Acts 5:1-11 Just or Merciful God?


#1

Acts 5:1-11
This is skipped during the lectionary. Anyone know why? I asked Catholic Answers and I’m waiting for the answer. But until then I’m curious about what you think about God’s Justice and Mercy and how this fits in the Church Teachings. If you have BCV and Catechisim/Canon applicable information please expound.

If you’re Protestant, name your faith and what you think.

If your a convert to Catholicism, how did you deal with a Merciful God over the hellfire and brimstones God of Justice?

I can tell you the Baptist and especially the Church of Christ views. But my Catholic mindset is stumped a little on how this effects my belief and why this is skipped.
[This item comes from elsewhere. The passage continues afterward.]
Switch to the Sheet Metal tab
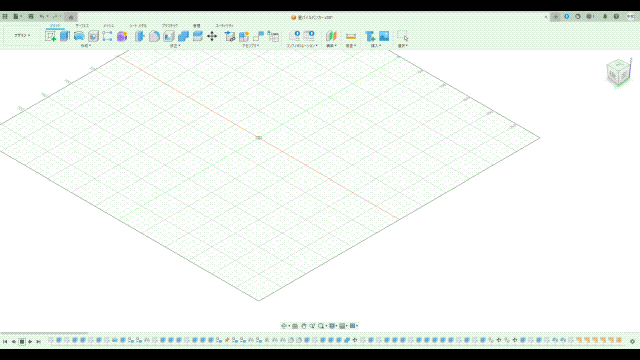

Is it ever covered, when is it covered and why or why not?


#2

I’m almost positive I’ve heard this before in daily Mass, or maybe it was weekly Mass (I’m not sure).

I’ll take a closer look.


#3

Because God is absolutely simple, all his attributes are identical. Thus, his Mercy is identical to his Justice.


#4

Have you seriously never heard this story before? I’m pretty certain it is read sometimes in Mass. Remember weekday Mass readings have a two-year cycle and Sunday Masses a three-year cycle, so it probably wouldn’t be heard every year.

God’s mercy isn’t ‘over’ his justice, neither is his justice ‘over’ his mercy. Both are perfect and infinite, both in a fine balance, and ultimately what we receive depends both on what we ask for and how much of each we show to others.

But this story to me is more about the pointlessness of trying either to deceive God or ‘hoodwink’ him in any way. If Ananias and Sapphira had been honest and admitted that what they gave was not the full price of their property rather than claiming it was, they would’ve been fine.

This kind of needless deception and lying is, obviously, particularly offensive to God, and to most people too. Why did they do it? Who knows, most likely they wanted to impress everyone with the fact that they supposedly gave everything they owned.


#5

I tend to think about this passage in regards to the Holy Spirit. First you hear the “lie to the Holy Spirit” and then later “lie not to men but to God”. See how this might be useful for thinking about the person of the HS?

I suppose a person could find evidence of “signs and wonders” in this passage as well, like how when Peter went about, even his shadow passing over a person might heal. Hence how the passage ends with fear/awe.

I wonder if it matters that this passage has the first appearance of “church” in Luke-Acts? Obviously someone might take this passage to be about the authority of Peter. Also, someone might think about what lying and blasphemy have to do with eachother, especially concerning the HS. This thought would relate back to that passage in Mark 3:29. Anyway, God knows what you do, no matter what. If you want to hide from God, well, where could you possibly go? (rhetorical)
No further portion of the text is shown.